エクス・アン・プロヴァンスにおけるペスト治療 その3 ― 2019/08/16 01:39
1546年のエクス・アン・プロヴァンスにおけるノストラダムスの実在を裏付ける文書として、市の出納係Paul Bonnin(ポール・ボナン)による1546年6月の証明書が残っている。市の会計簿と当時ノストラダムスに支払われた報酬の記録が保管されている。プロヴァンス・イストリック(画像参照)に掲載されたウージェヌ・レーの論文「ミシェル・ド・ノートルダムの書簡の断片の概要、続編」(1961年7月)217頁によると「エクス・アン・プロヴァンス市町村文書館」CC 460, f.23に次のような記載が残っている。
"M[aitr]e Micheou de Nostredame, dix écus d'or sol pour son entrée dans la convention faicte comme appert plus a plain au mandement et acquit cy produits, cy XXXVII fs [florins] VI s [sous]."
ミシェル・ド・ノートルダム師、ソル金貨の10エキュ、発注書に明らかにされたこれらの成果を得るための参入協定に対して。フローリン貨37枚。スー貨6枚。(筆者訳)
ミシェル・ド・ノートルダム師、ソル金貨の10エキュ、発注書に明らかにされたこれらの成果を得るための参入協定に対して。フローリン貨37枚。スー貨6枚。(筆者訳)
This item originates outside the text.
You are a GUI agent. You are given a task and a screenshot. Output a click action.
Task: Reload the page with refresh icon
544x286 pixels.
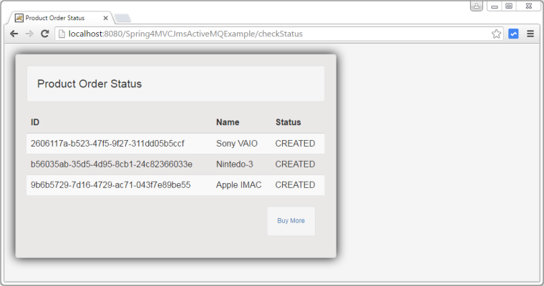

時期的なところから判断すると、エクスでペストが発生した直後にノストラダムスが「エクサン・プロヴァンスの町の役所に雇われて住民の治療にあたった」(『ノストラダムスの万能薬』60頁)ことになる。『化粧品とジャム論』の原文は以下の通り。
je seus esleu & stipendie de la cite d'Aix en Prouence, ou par le senat & peuple je sus mis pour la conseruation de la cite, ou la peste estoir tant grande, & tant espouuentable
私はエクスアンプロヴァンスの町あるいは議会や人びとに選ばれ雇われた。私はペストで汚染されて目を覆うばかりのその町の救助に努めた。(筆者訳)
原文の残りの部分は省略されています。